Why? Because this production, from Shakespeare at the Tobacco Factory, is simply mesmeric. You wouldn’t think it possible, judging from the slender plot — the quiet toppling of an autocratic king at the hands of his exiled cousin — but a potent combination of royal vacillations and double-crossing at every turn creates an astonishingly gripping psychological thriller.
Shakespeare’s history play has its roots in genuine fact, but hoary classroom history lesson it ain’t: after the king banishes his cousin, Henry Bolinbroke, and seizes his estates, Bolingbroke plots a vengeful return to England. It’s accomplished, off-stage, with ease, as he literally takes the throne from the hands of Richard and is crowned Henry IV, more or less sending Richard to his death by incarcerating him in Pontefract castle.
The stage is stuffed with actors of stature, with even minor parts played with seasoned aplomb. John Heffernan’s Richard II is bewitching: nervy, feline and indisputably royal. And Oliver Millingham, as a young, sweet Aumerle, somehow defies probability to remain a luck-strewn Mummy’s boy in the face of all evidence that he’s perpetually up to no good behind the medieval bike sheds.
Benjamin Whitrow, too, segues so seamlessly into the play’s often-paraphrased ‘This England’ speech, as proud old John of Gaunt, that the words seem just that moment dreamed up by him, and thereafter quoted endlessly by everyone, from prime ministers to schoolchildren living in this ‘sceptered isle’.
What initially seems to be the Emperor’s New Set — just a couple of pieces of moveable furniture and a few pillars — has a spare, lingering beauty matched by some lovely period costume that renders the characters solidly convincing, for which praise must go to designer Harriet de Winton.

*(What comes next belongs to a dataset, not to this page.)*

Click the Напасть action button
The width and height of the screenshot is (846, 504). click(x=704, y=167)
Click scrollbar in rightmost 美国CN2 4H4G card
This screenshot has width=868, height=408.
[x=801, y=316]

Hands up, I did initially – at the play’s opening skirmish between Bolingbroke and Thomas Mowbray, who stands accused by Bolingbroke of treason — mistake the gentle slap-slap of gauntlets thrown down elegantly in challenge for a slow start. How silly, because moments later an avalanche of mind-games pulled a packed audience into the play’s torrent of motives, counter-accusations and treachery, leaving everyone wreathed in admiration for Shakespeare’s intricate psychological dance.